__PROBLEM STATEMENT__. Find the word "bubble" in the data. Return every line where it appears.

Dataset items
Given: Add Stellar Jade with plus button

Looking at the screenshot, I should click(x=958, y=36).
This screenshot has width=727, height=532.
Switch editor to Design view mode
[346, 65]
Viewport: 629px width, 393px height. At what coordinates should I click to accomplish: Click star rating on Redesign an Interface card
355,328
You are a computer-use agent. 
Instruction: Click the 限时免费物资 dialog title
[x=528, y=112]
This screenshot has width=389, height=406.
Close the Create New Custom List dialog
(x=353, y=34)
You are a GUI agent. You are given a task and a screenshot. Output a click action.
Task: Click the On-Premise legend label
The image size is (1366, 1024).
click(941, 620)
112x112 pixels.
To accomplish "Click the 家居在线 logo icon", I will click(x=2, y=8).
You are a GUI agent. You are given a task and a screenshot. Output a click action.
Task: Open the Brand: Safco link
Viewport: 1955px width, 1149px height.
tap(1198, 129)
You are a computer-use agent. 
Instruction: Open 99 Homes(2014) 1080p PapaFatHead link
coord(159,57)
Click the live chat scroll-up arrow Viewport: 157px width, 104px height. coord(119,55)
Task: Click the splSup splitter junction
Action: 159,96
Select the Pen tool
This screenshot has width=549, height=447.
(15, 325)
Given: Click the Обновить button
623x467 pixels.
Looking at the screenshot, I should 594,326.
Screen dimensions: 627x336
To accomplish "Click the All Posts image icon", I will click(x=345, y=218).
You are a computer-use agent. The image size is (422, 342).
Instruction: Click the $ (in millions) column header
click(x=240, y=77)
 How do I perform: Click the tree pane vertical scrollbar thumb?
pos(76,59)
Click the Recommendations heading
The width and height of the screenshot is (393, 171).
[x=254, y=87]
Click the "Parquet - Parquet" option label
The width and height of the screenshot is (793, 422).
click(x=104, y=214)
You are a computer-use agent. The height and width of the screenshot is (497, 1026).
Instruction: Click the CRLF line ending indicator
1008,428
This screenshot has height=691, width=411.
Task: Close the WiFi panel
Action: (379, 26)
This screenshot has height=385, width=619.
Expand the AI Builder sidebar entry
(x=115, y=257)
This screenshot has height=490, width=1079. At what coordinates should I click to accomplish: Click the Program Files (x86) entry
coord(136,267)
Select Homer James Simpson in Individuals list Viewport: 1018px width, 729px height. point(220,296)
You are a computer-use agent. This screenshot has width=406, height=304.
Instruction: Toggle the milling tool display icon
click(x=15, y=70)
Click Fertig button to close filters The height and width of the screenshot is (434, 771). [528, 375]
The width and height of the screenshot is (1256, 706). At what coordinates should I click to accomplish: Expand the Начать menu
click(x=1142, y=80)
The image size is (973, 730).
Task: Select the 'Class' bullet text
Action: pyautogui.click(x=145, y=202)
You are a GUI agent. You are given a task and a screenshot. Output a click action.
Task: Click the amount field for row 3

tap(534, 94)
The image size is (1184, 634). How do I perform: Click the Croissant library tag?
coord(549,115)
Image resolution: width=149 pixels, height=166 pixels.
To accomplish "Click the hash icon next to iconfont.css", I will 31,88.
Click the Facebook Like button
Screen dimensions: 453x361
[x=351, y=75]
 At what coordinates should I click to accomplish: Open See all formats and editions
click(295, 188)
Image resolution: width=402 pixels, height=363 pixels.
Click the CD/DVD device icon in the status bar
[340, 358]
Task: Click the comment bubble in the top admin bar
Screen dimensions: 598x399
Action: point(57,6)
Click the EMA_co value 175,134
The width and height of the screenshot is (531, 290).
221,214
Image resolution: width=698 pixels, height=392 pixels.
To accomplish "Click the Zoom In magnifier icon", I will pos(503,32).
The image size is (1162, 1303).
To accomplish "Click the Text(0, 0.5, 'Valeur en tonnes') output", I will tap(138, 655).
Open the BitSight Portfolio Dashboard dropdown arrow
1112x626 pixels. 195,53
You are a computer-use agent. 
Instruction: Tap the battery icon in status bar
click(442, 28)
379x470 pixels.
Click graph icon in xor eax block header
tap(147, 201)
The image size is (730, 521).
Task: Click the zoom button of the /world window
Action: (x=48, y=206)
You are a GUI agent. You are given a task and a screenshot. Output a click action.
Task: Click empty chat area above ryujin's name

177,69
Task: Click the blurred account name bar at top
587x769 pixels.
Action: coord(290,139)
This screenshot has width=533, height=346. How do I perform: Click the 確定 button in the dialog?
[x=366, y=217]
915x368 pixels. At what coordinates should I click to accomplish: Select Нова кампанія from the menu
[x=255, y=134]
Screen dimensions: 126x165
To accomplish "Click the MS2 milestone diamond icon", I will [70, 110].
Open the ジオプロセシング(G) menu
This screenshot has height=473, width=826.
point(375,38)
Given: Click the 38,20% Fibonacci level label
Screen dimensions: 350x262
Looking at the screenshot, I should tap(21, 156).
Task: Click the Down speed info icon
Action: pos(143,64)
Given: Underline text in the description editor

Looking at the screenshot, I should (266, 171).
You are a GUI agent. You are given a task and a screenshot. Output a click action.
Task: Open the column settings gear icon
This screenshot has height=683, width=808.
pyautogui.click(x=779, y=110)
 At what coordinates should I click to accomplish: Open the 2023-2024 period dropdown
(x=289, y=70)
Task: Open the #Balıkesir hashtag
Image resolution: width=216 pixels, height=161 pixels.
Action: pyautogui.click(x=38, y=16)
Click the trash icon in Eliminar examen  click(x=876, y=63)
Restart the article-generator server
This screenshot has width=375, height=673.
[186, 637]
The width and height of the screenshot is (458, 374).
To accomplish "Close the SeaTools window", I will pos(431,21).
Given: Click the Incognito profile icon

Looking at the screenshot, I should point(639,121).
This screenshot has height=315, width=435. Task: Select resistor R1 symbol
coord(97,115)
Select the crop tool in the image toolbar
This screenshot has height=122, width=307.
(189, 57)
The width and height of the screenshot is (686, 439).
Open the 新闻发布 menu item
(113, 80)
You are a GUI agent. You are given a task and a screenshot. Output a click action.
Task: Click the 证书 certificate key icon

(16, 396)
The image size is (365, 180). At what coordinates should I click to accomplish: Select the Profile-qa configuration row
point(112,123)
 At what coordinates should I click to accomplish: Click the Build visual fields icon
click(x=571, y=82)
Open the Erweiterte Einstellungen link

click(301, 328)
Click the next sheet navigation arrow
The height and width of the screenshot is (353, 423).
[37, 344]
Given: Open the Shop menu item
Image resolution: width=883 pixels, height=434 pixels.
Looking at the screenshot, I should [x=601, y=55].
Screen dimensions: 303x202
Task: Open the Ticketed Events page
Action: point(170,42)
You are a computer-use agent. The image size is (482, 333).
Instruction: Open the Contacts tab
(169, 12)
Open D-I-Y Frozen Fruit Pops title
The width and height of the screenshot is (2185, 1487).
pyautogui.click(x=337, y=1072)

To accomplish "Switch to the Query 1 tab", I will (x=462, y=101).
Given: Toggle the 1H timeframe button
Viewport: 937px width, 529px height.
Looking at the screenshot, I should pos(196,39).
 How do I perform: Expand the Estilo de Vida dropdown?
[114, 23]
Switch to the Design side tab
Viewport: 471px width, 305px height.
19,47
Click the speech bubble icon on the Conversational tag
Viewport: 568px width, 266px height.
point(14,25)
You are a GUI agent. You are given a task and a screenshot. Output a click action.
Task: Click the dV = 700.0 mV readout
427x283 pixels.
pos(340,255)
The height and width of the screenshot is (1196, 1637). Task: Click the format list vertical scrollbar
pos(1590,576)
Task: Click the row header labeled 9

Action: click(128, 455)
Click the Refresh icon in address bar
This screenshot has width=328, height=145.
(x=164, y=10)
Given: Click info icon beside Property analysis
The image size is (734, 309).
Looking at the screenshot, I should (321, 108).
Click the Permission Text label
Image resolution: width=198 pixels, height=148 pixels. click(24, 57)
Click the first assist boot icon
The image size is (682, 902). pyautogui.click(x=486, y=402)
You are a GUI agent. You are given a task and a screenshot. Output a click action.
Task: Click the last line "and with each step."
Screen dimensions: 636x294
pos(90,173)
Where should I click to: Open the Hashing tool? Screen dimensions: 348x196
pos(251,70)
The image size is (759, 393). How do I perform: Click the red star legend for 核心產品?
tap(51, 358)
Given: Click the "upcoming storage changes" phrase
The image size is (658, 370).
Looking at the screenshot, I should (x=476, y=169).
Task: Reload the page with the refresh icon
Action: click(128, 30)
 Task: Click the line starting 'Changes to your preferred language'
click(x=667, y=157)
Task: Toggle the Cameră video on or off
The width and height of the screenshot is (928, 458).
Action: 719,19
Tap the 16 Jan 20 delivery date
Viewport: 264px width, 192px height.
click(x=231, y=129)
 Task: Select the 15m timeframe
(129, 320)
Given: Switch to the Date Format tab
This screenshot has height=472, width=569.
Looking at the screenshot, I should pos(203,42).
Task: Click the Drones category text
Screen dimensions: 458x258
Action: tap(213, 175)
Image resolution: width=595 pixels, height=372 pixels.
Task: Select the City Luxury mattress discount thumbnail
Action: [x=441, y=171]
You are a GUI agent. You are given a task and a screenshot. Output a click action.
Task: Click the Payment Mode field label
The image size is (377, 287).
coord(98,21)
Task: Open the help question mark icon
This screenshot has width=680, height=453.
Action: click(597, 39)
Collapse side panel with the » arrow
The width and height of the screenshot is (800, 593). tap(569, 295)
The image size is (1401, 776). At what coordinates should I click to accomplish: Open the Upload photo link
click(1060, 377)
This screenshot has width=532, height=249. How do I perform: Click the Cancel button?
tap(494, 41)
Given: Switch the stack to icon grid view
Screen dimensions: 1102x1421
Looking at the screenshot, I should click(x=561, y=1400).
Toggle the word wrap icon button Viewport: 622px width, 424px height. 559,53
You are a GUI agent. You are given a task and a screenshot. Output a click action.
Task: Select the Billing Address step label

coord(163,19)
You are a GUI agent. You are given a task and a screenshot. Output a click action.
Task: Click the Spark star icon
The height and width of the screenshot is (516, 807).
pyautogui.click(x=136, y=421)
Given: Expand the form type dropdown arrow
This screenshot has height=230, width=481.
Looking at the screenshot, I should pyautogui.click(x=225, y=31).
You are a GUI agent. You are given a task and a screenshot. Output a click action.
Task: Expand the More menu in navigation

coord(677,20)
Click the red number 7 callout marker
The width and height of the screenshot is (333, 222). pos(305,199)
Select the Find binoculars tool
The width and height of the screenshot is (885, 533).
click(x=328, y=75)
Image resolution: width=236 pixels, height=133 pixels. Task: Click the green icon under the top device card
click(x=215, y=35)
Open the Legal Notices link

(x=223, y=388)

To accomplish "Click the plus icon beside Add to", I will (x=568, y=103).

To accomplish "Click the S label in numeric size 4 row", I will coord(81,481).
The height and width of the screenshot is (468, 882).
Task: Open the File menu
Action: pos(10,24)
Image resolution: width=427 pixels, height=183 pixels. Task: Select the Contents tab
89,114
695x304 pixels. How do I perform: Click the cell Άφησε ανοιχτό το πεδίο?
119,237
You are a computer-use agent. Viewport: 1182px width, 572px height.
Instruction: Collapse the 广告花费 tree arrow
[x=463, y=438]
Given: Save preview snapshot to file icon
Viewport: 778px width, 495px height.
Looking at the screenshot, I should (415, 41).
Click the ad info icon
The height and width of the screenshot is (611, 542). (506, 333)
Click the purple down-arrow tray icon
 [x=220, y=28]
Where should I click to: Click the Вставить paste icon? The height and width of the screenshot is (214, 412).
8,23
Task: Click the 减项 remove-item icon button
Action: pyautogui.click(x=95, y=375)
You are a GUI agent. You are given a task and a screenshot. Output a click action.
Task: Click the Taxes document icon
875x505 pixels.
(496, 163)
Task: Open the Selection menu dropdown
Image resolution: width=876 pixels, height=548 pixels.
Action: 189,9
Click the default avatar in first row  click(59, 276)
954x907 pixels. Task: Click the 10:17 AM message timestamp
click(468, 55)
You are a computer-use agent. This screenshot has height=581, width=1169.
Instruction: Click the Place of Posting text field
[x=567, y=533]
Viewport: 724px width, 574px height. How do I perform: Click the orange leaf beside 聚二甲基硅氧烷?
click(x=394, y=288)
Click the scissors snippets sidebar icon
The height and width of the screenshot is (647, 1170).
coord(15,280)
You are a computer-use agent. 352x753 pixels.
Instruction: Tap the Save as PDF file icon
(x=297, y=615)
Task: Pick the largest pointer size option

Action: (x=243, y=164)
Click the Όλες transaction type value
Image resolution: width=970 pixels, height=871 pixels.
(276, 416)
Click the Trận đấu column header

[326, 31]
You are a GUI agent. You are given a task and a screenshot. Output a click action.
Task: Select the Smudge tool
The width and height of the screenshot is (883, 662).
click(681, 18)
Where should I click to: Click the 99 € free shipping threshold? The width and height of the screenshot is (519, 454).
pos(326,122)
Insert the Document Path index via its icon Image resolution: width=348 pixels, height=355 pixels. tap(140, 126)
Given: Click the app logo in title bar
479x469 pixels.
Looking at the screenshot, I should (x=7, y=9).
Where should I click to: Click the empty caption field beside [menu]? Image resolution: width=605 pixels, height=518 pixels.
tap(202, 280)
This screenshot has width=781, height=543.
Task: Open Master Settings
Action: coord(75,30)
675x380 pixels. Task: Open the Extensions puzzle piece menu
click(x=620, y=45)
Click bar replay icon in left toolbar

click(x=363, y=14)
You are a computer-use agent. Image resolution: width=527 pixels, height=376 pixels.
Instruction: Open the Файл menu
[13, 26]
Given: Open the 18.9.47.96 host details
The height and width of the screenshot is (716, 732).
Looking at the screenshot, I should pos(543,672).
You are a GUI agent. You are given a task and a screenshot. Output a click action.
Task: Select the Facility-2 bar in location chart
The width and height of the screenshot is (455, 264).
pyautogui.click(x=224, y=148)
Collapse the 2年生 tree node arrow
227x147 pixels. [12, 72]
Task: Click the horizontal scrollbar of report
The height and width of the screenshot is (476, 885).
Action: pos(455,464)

__ANSWER TO THIS EXERCISE__.
Task: Click the comment bubble in the top admin bar
Click the speech bubble icon on the Conversational tag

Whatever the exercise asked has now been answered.